A current announcement from The Egyptian Ministry of Tourism and Antiquities tells that the maintenance developments and restoration work at Salah al-Din al-Ayyubi Citadel in Cairo is finished. And after decades of non-operation, the first ticking clock of the citadel’s tower, Egypt, starts working again.
The work algorithm of the clock
On Sept 16, the ministry announced that after years of non-operation, Egyptian craftsmen had repaired the clock. And the trials of the clock’s mechanism has started to ensure the continuation of it. The ministry posted this information on its Facebook page.
The restoration is finished already, and it has provided a lustrous colour to bring up the old look. They have also finished up fixing the stained glass panels and the rims of the circular iron columns.
King of France, Louis Philippe, have gifted this clock to the earlier ruler of Egypt. Muhammad Ali Pasha, in 1846, accepted this as a present. And it was kept at the Mosque of Muhammad Ali. Inscribed in a metal tower and stained glass panels, in the centre of the northwestern hallway.
Firstly the plan was to place it at the palace of Muhammad Ali Pasha in the Shubra area. But after few times, it had transferred to the mosque during the reign of Khedive Abbas I in 1856.
The clock was a return gift from France, earlier during the era of Ramses II.
Designers of the clock
The maintenance and the restoration of the clock was a success after facing many difficulties. And in the upcoming weeks, there will be an announcement regarding its functionality. Some final touches are due to test the operation of the clock.
In November 2020, it was planned to send an expert of watch manufacturing, Francois Simon-Fustier, for restoring the Clock in Cairo upon Egypt’s request. He was responsible for examining and preparing the reports for the restoration.
On Dec 1, 2020, Simon-Fustier, who had started his current work in Egypt, posted a pic of Caio from the top of the tower.

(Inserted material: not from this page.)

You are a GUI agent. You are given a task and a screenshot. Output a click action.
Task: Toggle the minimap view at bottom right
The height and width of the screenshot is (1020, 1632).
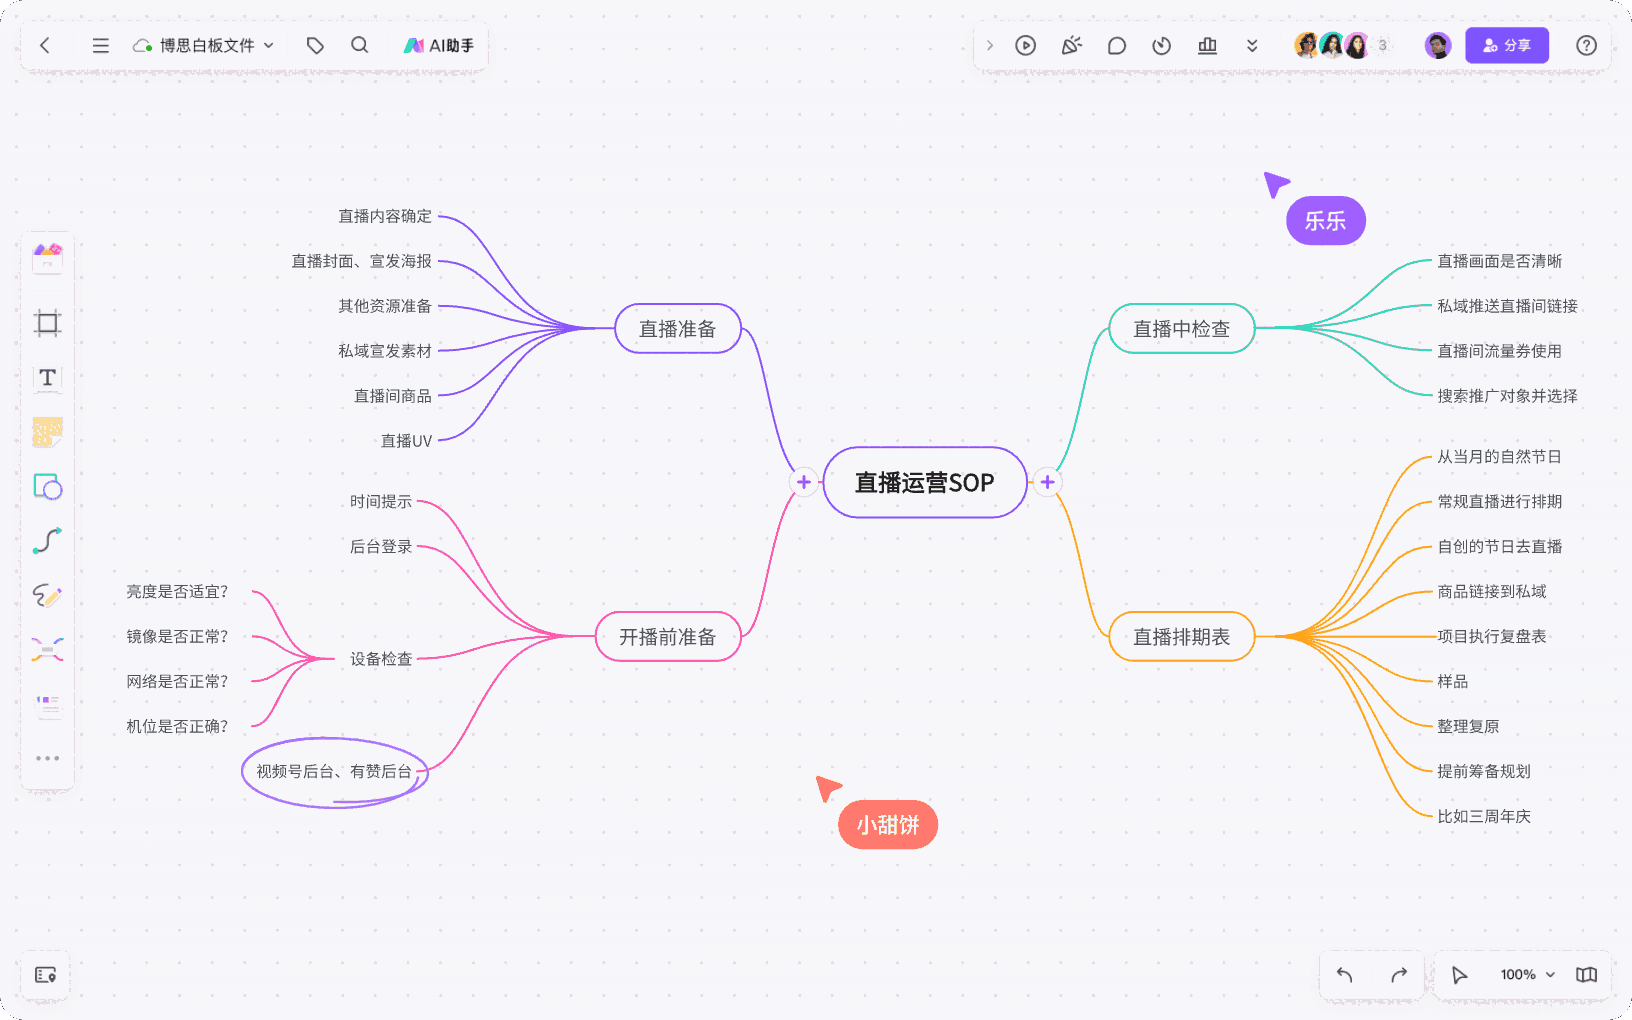1585,975
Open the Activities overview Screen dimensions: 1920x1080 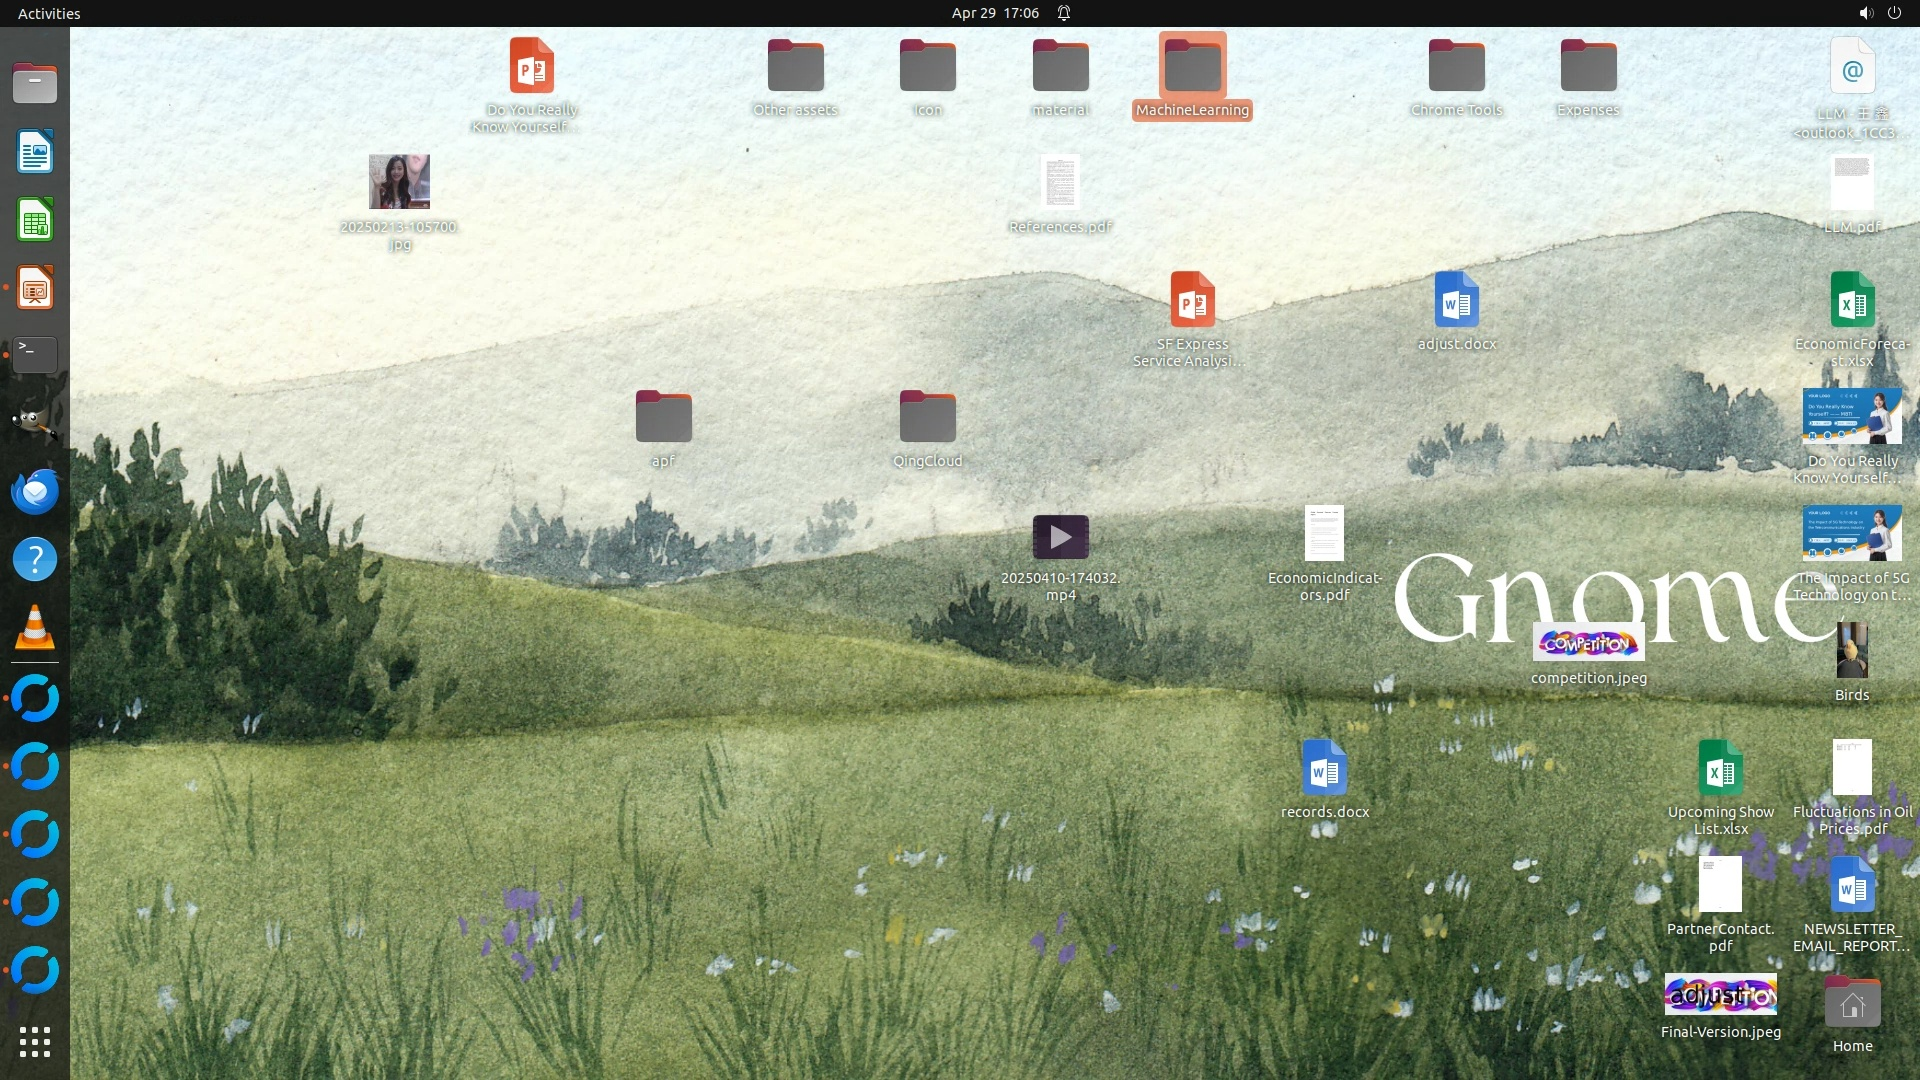[x=49, y=13]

The purpose of hiring a French expert to repair it is that the clock is also from France. And being an expert, he has complete knowledge of how to handle it.
Fustier send the clock’s report and the list of the resources necessary for the repair of the clock.
However, according to Talaat, an Egyptian expert from Luxor is going to handle the work of the clock. The expert discussed all the problems that are hindering the operation of the clock. So the ministry has provided them with the opportunity to work on it accordingly.
Talaat informed that after so many hardships of months, the lustrous look of the clock is back. And currently, the maintenance team is innovating a plan for the clock’s self-winding.
Earlier, King Farouk tried to repair this clock in 1943, but it only proceeded for three days. After three days, the work eventually stopped. In 1984, once again, it started, and it was completed at that time. However, after several days, it’d stopped working.
Shammaa appreciates the workforce and expertise of Egypt.